I failed to find this taxon in GloBIS (hmm, is the project dead?); LepIndex has it: https://www.nhm.ac.uk/our-science/data/lepindex/detail/?taxonno=201486&&snoc=ex&search_type=starts&genus=agrodiaetus&sort=snoc&indexed_from=1&page_no=1&page_size=30&path=advanced

dhobern commented 4 years ago

This is an odd case. The code does not prevent authors from using 2-character epithets and there is no list of excluded epithets, so I can see no reason why A. t. ex would be invalid.

However, given the fact that "ex" is standardly used alongside names to refer to the source for the name, it did look odd. Fortunately Zobodat has the paper:

https://www.zobodat.at/publikation_articles.php?id=80724

Click on the title to get the PDF. The paper is in German, but the immediate clue is in comparing the names published in the paper:

This isn't published as a new name. It simply says that there is another subspecies known from Wan in Kurdistan (now Van in Turkey). Forster writes, "Diese Form aus dem Gebiete von Wan, sicherlich eine ausgeprägte Subspecies, kann erst näher charakterisiert werden, wenn mehr Material aus Kurdistan zum Vergleich vorliegt" - more material is needed before the subspecies can be described.

So the LepIndex card was based on a misinterpretation of the original paper. Christoph Haüser et al. are working on a replacement for GART. They have specifically said that they see no point in chasing down all of the historical subspecific names for butterflies, since there are so very many and most were never reused and are effectively meaningless. This paper by Forster is rather different since e.g. the first named subspecies is now considered to be a full species Polyommatus ninae (Forster, 1956).
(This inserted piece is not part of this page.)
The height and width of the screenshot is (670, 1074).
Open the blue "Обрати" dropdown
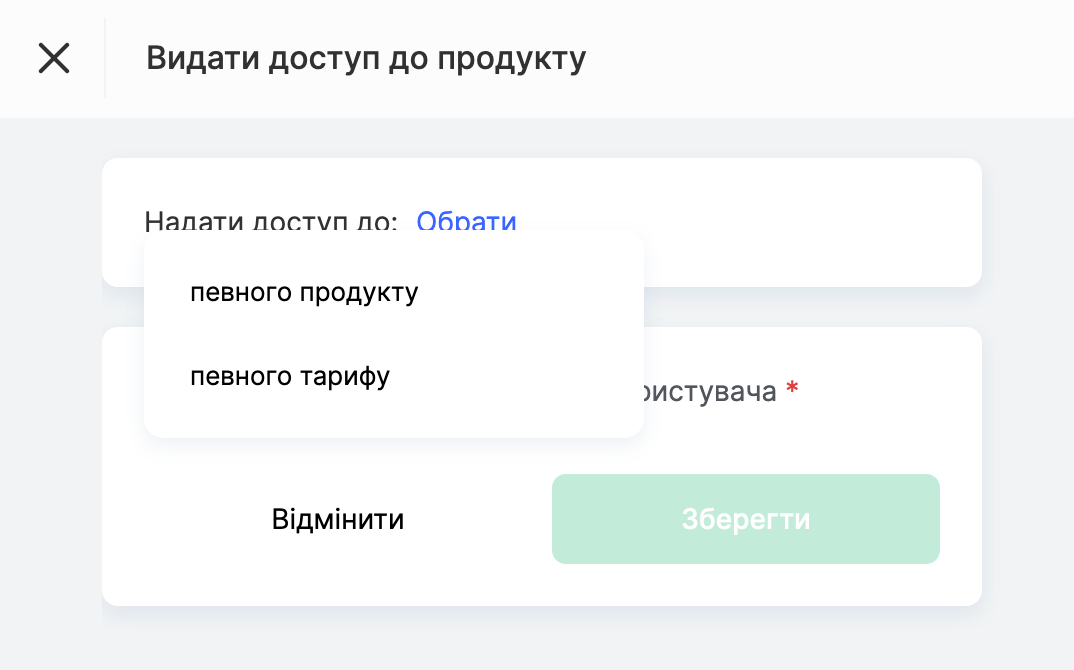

mdoering commented 4 years ago

From a technical point the name parser would digest the name wrongly, making it a species:

https://api.catalogue.life/parser/name?name=Agrodiaetus%20transcaspica%20ex%20Forster,%201956
[
  {
    "name": {
      "scientificName": "Agrodiaetus transcaspica",
      "rank": "species",
      "genus": "Agrodiaetus",
      "specificEpithet": "transcaspica",
      "type": "scientific",
      "parsed": true,
      "labelHtml": "<i>Agrodiaetus</i> <i>transcaspica</i>"
    },
    "issues": [
      "partially parsable name"
    ]
  }
]

Now that we have the parser configs we should teach it to parse this name as a subspecies, I will try that out today. We should lookout for more good names using ex as an epithet

dhobern commented 4 years ago

Just to be clear (as I tried to explain) - this is NOT a good name. If you are talking just about fixing the parser to solve failings around names structured "[A-Z][a-z]+ [a-z]-?[a-z]+ [a-z]{2}", then go ahead, but don't do it because you assume that there are names with "ex" as a good epithet. As a general assumption, this is unlikely as it is such a shockingly stupid choice.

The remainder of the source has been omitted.